L'eurodeputato sull'idea del Cardinale Bagnasco

Adriana Poli Bortone, eurodeputato del Gruppo Uen al Parlamento europeo e coordinatore di Alleanza Nazionale in Puglia auspica la revisione della Legge n. 194/78 sulla interruzione volontaria di gravidanza

In seguito alla posizione espressa in questi giorni dall’Arcivescovo di Genova e presidente della Cei Mons. Angelo Bagnasco e alla riapertura del dibattito sul tema Adriana Poli Bortone chiede una revisione della legge sull’aborto. “E’ del tutto condivisibile la posizione del cardinale Bagnasco sulla revisione della Legge 194 – spiega – una legge per certi versi ipocrita e chiaramente frutto di compromesso politico. Uno di quei compromessi impossibili perché nella vita umana come diritto indisponibile si può solo credere o non credere. Noi, che ci crediamo da sempre, siamo convinti che sia ora di mutare una legge fortemente datata, che nel suo articolo 1, di principi, sembrerebbe voler tutelare la vita, autorizzando, poi, di fatto, il ricorso ufficiale all’aborto. Ha ragione, dunque il cardinale Bagnasco che invita all’aggiornamento della legge tenendo conto dei passi fatti dalla scienza negli ultimi trent’anni.
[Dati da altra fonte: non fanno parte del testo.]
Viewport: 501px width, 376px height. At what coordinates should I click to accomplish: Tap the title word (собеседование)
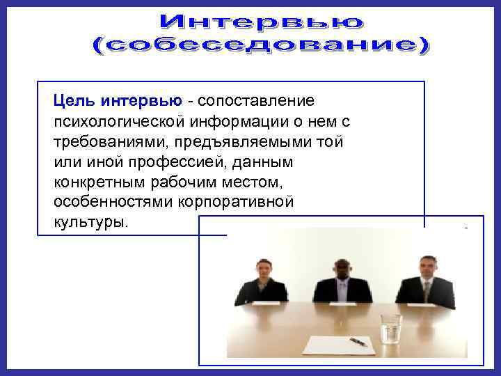[262, 46]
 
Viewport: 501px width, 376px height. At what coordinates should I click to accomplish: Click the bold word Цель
[75, 102]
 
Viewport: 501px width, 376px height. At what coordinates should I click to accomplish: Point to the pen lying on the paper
[358, 342]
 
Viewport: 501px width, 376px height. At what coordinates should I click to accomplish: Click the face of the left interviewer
[263, 269]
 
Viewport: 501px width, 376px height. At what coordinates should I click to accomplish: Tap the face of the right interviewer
[427, 267]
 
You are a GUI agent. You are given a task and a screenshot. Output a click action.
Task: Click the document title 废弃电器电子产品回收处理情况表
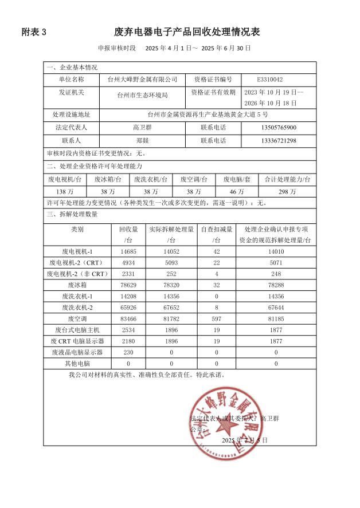(187, 31)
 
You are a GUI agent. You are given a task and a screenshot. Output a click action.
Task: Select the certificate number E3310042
(270, 80)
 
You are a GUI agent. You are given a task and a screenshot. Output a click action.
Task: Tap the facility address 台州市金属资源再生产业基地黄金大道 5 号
(207, 115)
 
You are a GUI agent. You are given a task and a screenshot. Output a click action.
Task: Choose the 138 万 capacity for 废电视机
(64, 191)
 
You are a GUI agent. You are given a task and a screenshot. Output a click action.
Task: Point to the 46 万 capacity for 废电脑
(237, 191)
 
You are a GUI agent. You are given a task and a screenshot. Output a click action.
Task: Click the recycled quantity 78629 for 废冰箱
(128, 285)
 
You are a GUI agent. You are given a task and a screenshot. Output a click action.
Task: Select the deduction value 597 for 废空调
(216, 318)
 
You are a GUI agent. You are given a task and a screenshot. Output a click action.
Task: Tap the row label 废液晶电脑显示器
(77, 352)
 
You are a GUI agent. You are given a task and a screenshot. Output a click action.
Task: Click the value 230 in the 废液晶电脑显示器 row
(128, 352)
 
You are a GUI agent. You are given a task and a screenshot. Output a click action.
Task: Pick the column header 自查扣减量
(216, 229)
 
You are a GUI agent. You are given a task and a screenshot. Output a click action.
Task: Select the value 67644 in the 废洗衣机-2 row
(276, 307)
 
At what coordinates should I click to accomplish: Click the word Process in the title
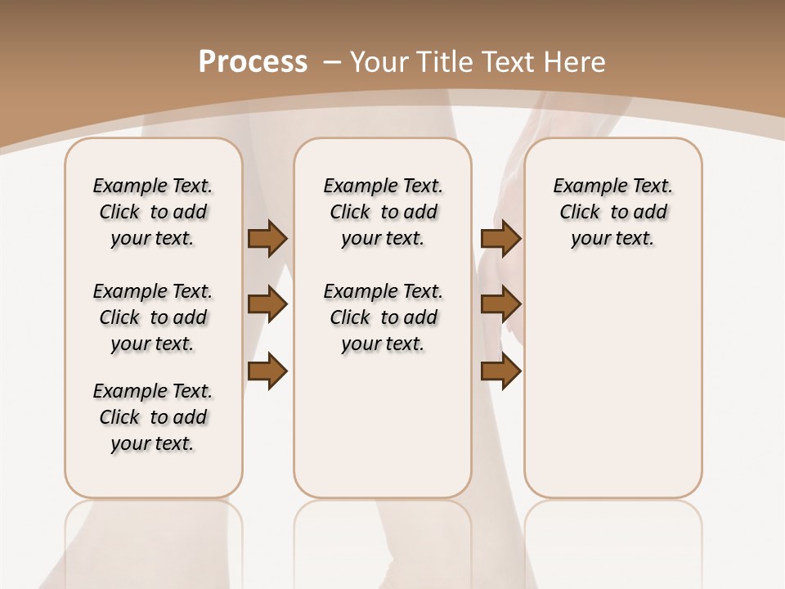click(253, 62)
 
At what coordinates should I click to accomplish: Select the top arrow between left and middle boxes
click(267, 238)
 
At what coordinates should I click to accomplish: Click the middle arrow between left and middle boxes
click(267, 304)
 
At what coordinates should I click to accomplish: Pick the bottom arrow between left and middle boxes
click(267, 371)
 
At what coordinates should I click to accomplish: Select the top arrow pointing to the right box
click(500, 238)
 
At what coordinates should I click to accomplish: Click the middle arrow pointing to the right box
click(500, 304)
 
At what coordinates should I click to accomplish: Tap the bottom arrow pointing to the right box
click(500, 371)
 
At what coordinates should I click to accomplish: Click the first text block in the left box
click(153, 212)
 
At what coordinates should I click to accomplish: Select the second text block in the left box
click(153, 317)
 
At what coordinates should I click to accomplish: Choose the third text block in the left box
click(153, 417)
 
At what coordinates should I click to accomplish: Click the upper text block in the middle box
click(383, 212)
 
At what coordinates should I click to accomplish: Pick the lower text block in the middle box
click(383, 317)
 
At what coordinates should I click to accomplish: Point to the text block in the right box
click(612, 212)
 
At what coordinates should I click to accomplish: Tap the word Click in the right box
click(580, 213)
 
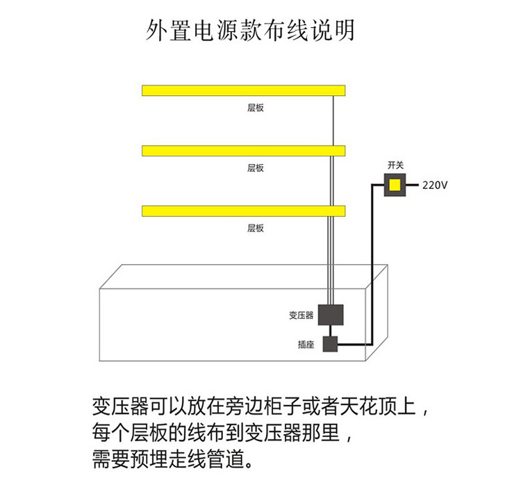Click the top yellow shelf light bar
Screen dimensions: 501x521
tap(244, 90)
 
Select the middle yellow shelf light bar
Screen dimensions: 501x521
tap(244, 150)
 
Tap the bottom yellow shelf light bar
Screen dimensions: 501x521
tap(244, 211)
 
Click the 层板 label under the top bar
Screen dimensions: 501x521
tap(256, 108)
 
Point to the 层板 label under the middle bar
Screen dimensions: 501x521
tap(256, 168)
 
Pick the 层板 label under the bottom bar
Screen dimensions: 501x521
tap(256, 228)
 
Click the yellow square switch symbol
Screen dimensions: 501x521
tap(395, 186)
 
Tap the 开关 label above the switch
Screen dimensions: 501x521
tap(395, 165)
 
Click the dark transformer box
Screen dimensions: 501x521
tap(331, 314)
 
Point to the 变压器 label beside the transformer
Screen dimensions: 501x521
tap(301, 315)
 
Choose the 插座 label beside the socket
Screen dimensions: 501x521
tap(306, 344)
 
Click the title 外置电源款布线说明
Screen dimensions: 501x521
tap(251, 31)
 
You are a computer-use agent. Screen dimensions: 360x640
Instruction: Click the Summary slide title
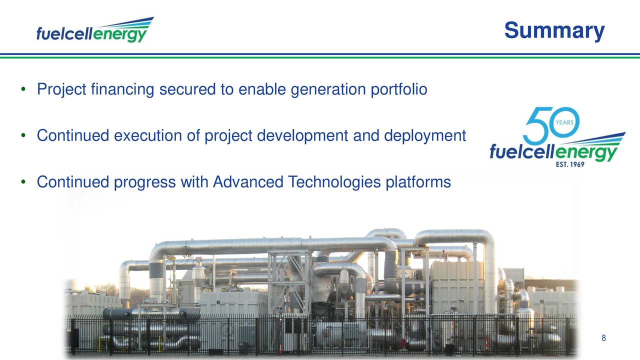(x=554, y=30)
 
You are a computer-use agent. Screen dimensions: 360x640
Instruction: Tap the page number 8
(x=604, y=338)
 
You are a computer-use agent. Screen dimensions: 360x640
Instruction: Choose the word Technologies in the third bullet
(x=335, y=182)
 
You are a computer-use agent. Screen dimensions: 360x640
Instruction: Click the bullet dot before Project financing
(x=23, y=90)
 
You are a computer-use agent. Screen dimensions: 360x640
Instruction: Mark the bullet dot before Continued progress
(x=23, y=182)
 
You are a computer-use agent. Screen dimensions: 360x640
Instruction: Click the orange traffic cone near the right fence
(x=486, y=344)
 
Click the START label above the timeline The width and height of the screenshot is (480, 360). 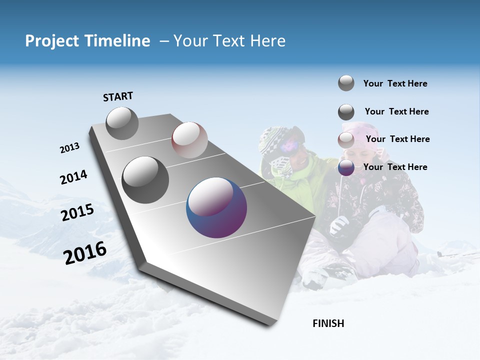[x=118, y=96]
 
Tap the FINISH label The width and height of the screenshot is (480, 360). [x=328, y=324]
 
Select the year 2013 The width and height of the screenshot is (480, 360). [x=70, y=148]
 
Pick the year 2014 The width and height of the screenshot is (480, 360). [x=74, y=178]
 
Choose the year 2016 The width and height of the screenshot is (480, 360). [x=85, y=252]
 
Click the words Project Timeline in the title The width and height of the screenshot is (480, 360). [x=88, y=41]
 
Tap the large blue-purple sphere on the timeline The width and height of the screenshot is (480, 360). [x=216, y=208]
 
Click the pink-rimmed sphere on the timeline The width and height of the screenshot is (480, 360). [x=190, y=140]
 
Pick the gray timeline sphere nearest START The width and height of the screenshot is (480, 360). [x=122, y=123]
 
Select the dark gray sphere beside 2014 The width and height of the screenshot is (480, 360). [x=146, y=180]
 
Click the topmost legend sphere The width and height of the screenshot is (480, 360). [x=346, y=83]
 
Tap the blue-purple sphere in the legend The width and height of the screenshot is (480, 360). [x=346, y=168]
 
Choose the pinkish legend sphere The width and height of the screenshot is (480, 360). [x=346, y=140]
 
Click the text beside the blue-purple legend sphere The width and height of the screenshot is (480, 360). [x=395, y=167]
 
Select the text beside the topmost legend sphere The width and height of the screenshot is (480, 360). [x=395, y=84]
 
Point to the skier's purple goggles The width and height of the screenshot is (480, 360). [x=290, y=146]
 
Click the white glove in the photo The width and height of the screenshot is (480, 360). [x=340, y=224]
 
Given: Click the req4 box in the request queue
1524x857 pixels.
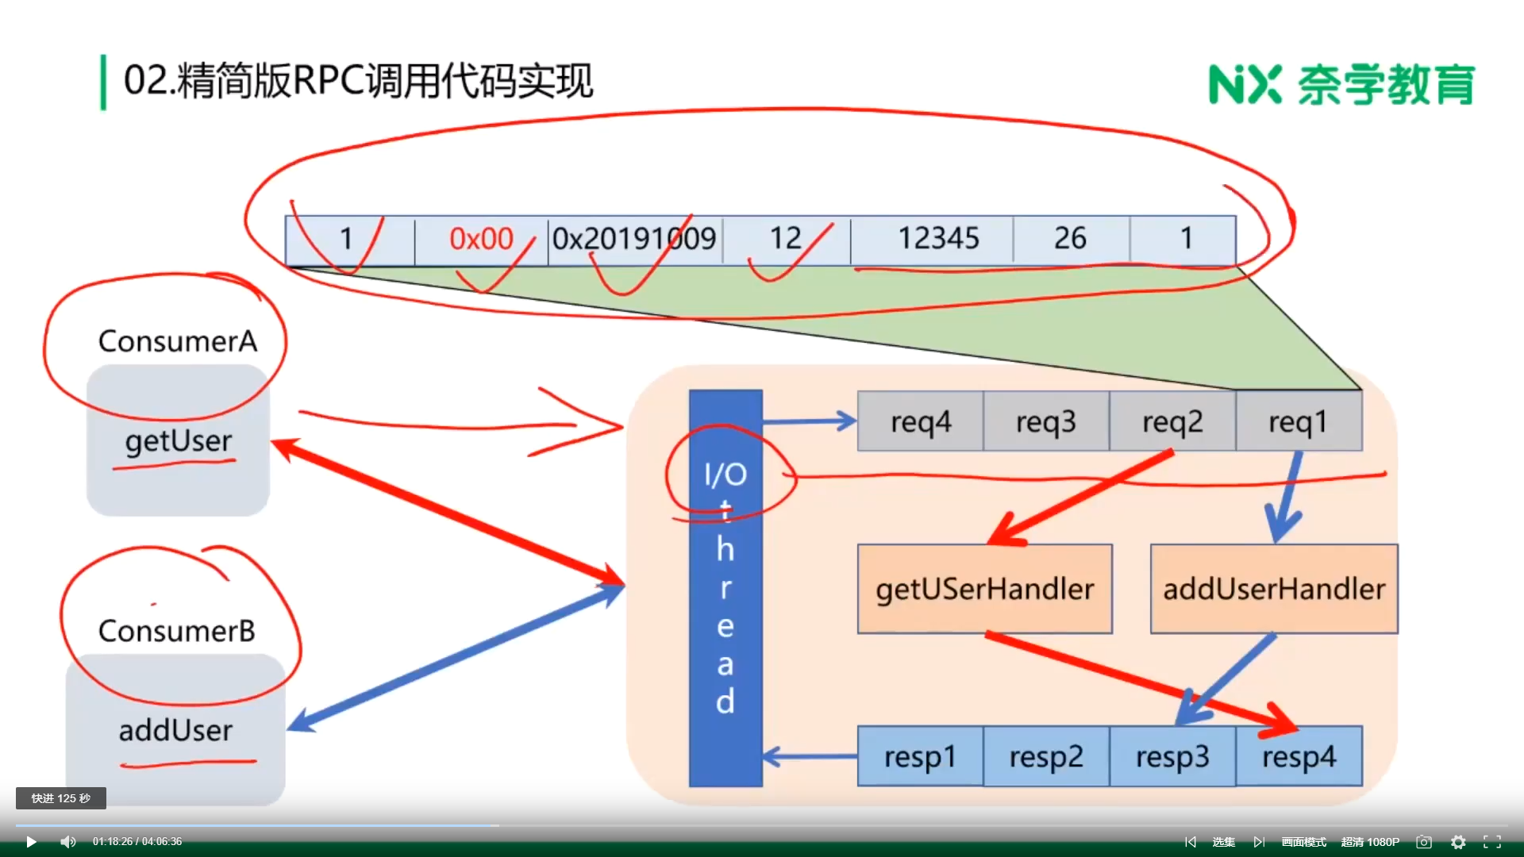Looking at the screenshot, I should [920, 421].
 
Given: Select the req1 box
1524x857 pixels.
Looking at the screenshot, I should [1299, 421].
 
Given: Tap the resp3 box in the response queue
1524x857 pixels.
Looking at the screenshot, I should [1172, 756].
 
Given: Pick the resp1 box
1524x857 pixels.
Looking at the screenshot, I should [920, 756].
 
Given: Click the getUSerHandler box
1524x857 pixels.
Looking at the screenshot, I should [984, 589].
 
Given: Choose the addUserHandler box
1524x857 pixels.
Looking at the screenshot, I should [1274, 589].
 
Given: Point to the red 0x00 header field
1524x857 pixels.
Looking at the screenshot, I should [481, 239].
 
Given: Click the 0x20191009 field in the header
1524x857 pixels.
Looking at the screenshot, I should [634, 239].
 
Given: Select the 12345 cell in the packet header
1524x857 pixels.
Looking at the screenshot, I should [938, 239].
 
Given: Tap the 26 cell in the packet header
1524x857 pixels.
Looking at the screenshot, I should [1070, 239].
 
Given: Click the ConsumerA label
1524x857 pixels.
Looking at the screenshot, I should [178, 341].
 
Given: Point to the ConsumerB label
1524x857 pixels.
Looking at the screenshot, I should [177, 631].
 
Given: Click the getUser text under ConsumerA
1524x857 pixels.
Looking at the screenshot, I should [179, 441].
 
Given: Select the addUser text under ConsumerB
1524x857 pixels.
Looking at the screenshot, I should [175, 730].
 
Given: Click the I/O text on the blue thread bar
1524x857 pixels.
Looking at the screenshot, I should [725, 475].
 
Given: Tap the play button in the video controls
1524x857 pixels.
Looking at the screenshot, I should [31, 842].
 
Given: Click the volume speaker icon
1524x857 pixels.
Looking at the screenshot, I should [68, 842].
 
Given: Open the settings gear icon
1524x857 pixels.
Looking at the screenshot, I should [1458, 842].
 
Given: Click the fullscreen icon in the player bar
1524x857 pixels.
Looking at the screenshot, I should [1492, 842].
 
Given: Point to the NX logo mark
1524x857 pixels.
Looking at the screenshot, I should [1245, 84].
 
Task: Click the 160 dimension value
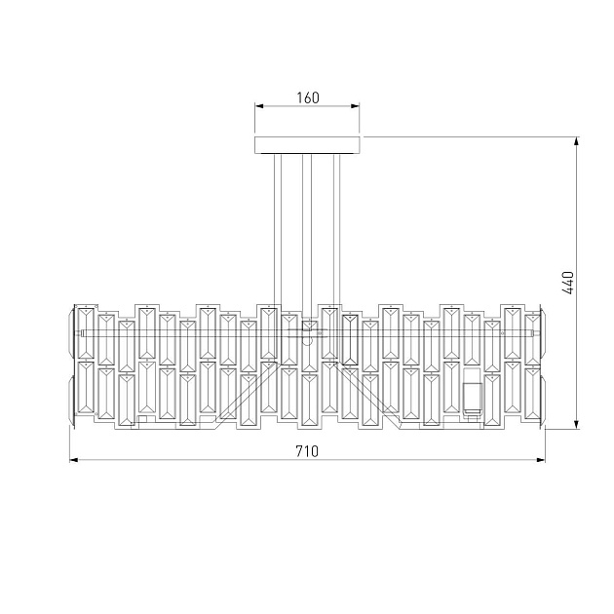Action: pyautogui.click(x=308, y=97)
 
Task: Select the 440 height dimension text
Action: pyautogui.click(x=568, y=283)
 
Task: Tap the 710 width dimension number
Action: pyautogui.click(x=307, y=451)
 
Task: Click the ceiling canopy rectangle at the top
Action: pyautogui.click(x=307, y=145)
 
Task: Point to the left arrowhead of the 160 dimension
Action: pyautogui.click(x=259, y=105)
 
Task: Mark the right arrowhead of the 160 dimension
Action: pyautogui.click(x=355, y=105)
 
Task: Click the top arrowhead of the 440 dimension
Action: pyautogui.click(x=576, y=141)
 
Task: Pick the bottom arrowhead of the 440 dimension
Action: pyautogui.click(x=576, y=424)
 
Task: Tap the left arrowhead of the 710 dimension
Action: pyautogui.click(x=74, y=460)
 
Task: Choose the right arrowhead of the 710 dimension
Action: pyautogui.click(x=540, y=460)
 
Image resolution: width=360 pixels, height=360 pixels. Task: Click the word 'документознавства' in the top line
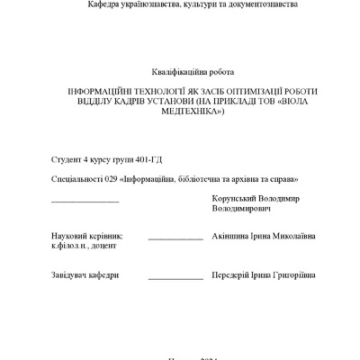[x=261, y=4]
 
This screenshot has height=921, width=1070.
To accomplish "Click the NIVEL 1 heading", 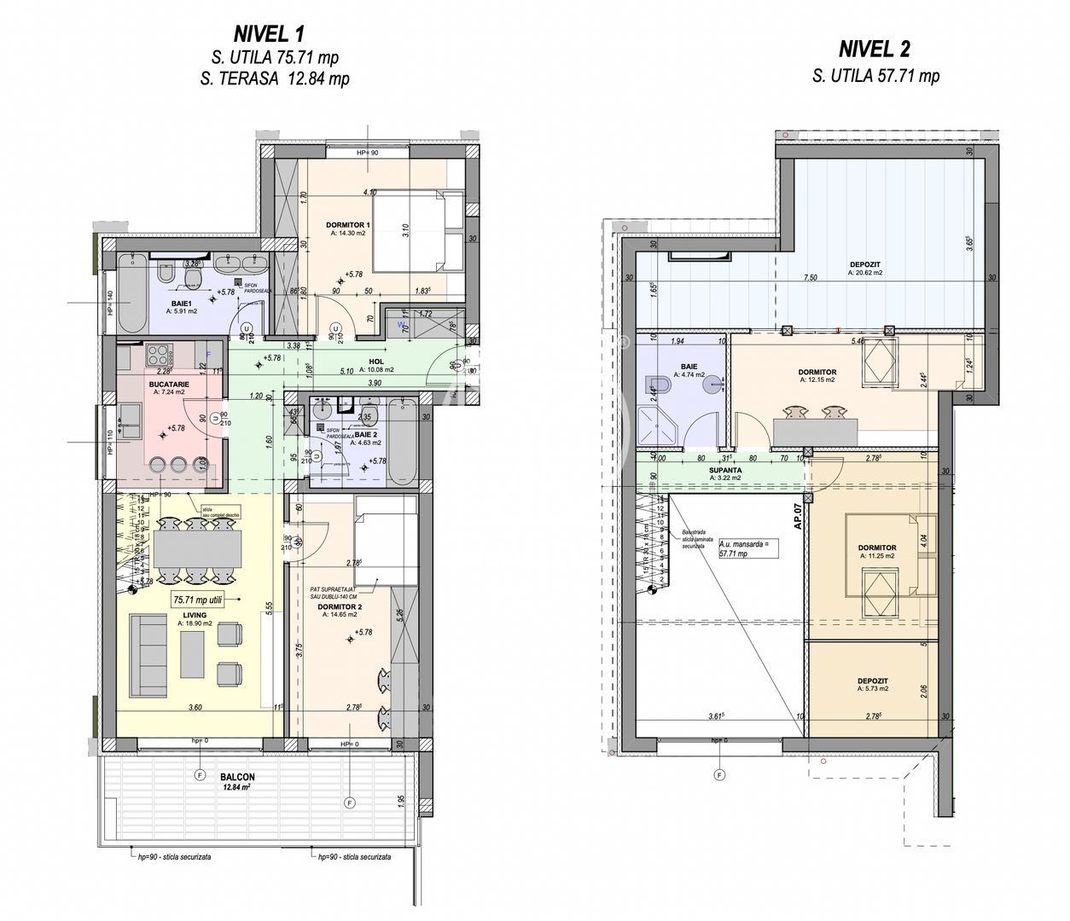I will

La vita non è bene negoziabile e dunque è più che opportuno il richiamo di Benedetto XVI alla sacralità della stessa: un tema rispetto al quale le sensibilità sociali di oggi potrebbero essere più avanti della politica. In Parlamento – continua Adriana Poli Bortone – parlare di modifica della 194 significa toccare un tabù. Non sarebbe male allora misurare la risposta della società italiana odierna ad un tema che investe trasversalmente laici come Ferrara e cattolici, con gradi di sensibilità oggi ben diversi da quelli degli anni Settanta ed Ottanta. Il referendum sulla 194 sarebbe un modo per cominciare a stabilire un dialogo reale con la società di oggi sui temi etici, quelli sui quali il Parlamento ed il Governo non riescono a dare risposte, arroccati come sono nelle loro forze fatte di numeri e di maggioranze incerte, più preoccupati – conclude – di salvare una finanziaria che di salvare una vita”.